Text passage:
-------------------------

COACHE survey results will also enable comparisons to UB’s peer institutions in areas such as tenure clarity, research and university-wide governance.

COACHE responses will also provide useful and relevant information for faculty development programming at UB.

“In this office, Tilman Baumstark, associate vice provost for faculty affairs, and myself really see our role as faculty engagement,” said Granfield.

“The way we do that is through the development of a variety of programs and initiatives to promote faculty interest,” he said. “We will use COACHE survey data to help build programs and policies based on faculty needs across the university.”  

These initiatives include new faculty programming for the entire year. Among them: department chairs’ workshops to discuss issues ranging from effective communication, to academic leadership, budgets and resources; a two-day, off-campus retreat for department chairs; and a year-long series of conversations through a Faculty Brown Bag Lunch Series.

Faculty responses from COACHE will also contribute to the development of mid-career programs, as well as programs promoting wellness and work-life balance.

Importance of mentoring

Reaffirming the value of mentoring — to both established and new faculty members — is another key area the survey brings into focus.

“One thing that is supported by data even independent of COACHE is that 'mentoring matters,'” Granfield stated. “Success rates across the board tend to be much greater for faculty who have been mentored than for faculty who have not been effectively mentored.

“We often times don’t see mentoring as a two-way path,” he said. “We tend to view mentoring from the perspective of the faculty member who is being mentored ... a one-way path.”

But the mentor can get a lot out of the mentoring relationship, Granfield said. “It can keep them relevant, introduce them to new material or lead to new collaborations.”

Gabriela Popescu, a professor in the Department of Biochemistry in the Jacobs School of Medicine and Biomedical Sciences, has found her experiences as a mentor as well as being mentored have made all the difference in her career.

“Well, first of all, I recognize it for myself. I wouldn’t be here without having been mentored, and having had guidance and support from people who had my best interests in their hearts,” said Popescu, who is a member of the medical school Mentoring Committee.

“I was given either information or advice when I needed it. Now as a mentor, I see doing this as giving back, and that is why I do it.

“However, whether I do it or not, I believe that mentoring is very important, in the same way that parenting is important,” she added. “I see it as, with parenting, you just give your child basic life skills, the same way we receive skills that we need and information we need to be successful in our careers.”

Popescu noted there are always skills or principles that can be learned through a workshop, or from a book.

She went on to say: “But, many instances are case specific, dependent on someone else’s knowledge or on information that is not published. So how are you going to know the ropes … except from people who have done it before, or perhaps have heard about it or maybe are more senior?”

-------------------------

Provided data:
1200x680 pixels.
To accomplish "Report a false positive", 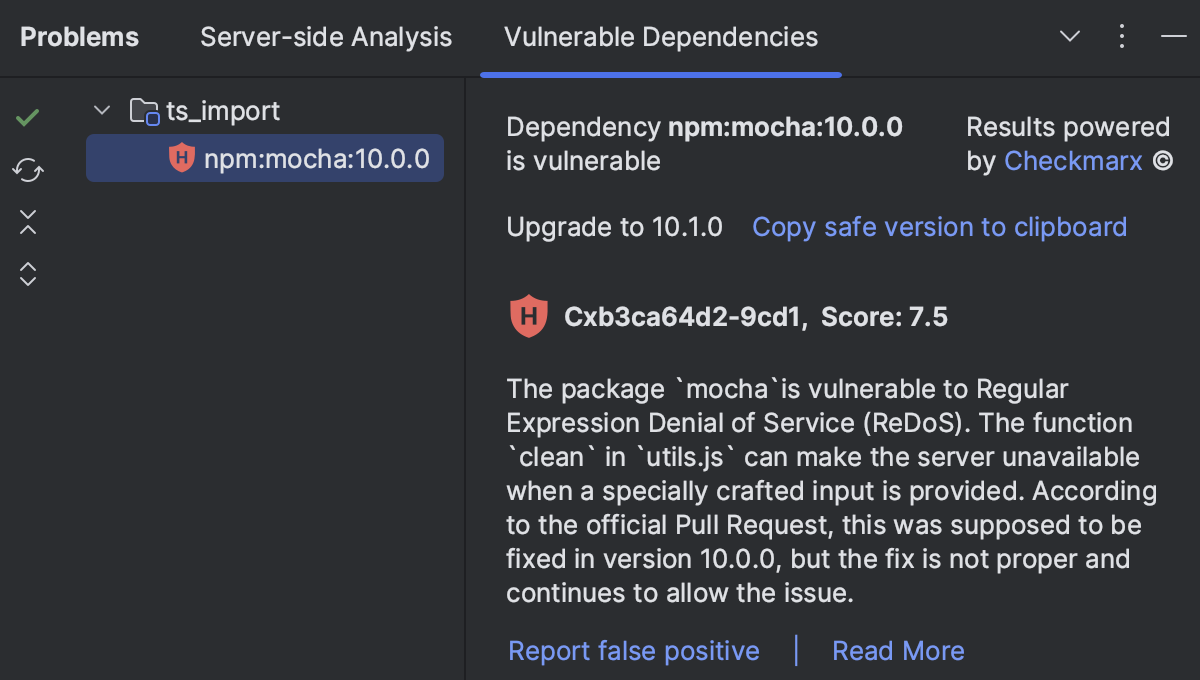I will coord(633,650).
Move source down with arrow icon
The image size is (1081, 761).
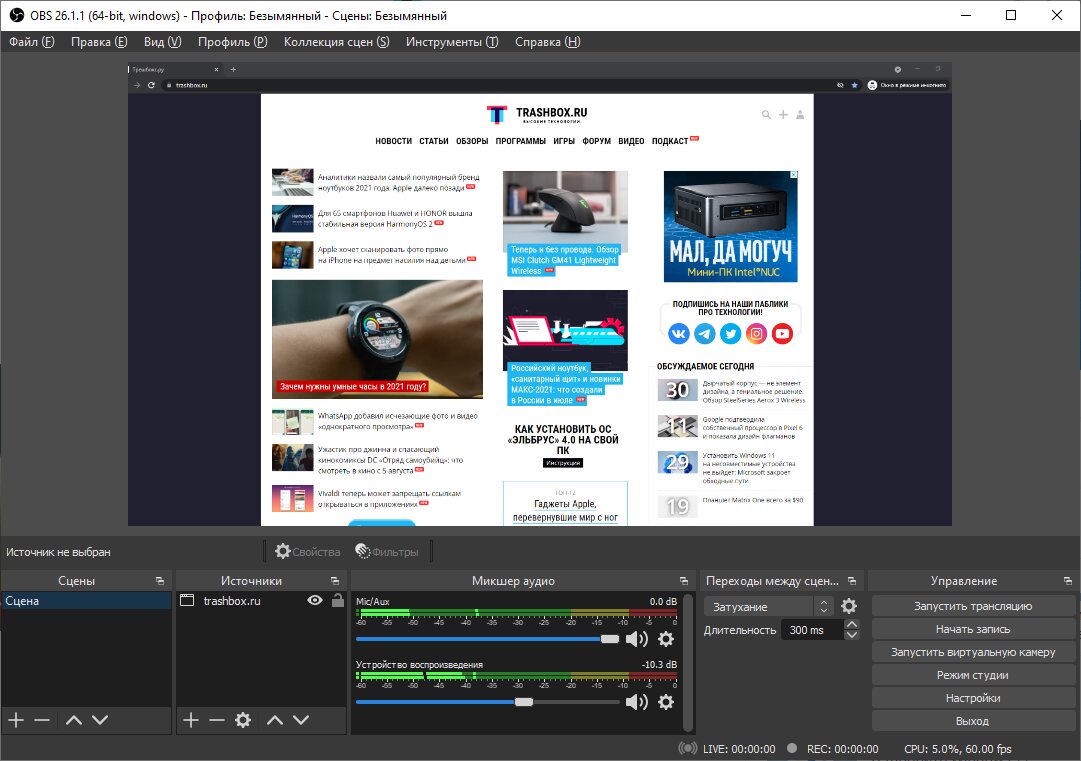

-------------------------

To do:
1 - According to the passage on the COACHE survey, what committee is Gabriela Popescu a member of?
2 - Write out everything in the passage on the COACHE survey from "Importance of mentoring" down to "brings into focus.".
The data are material separate from the passage on the COACHE survey.

Responses:
1 - The medical school Mentoring Committee.

2 -
Importance of mentoring

Reaffirming the value of mentoring — to both established and new faculty members — is another key area the survey brings into focus.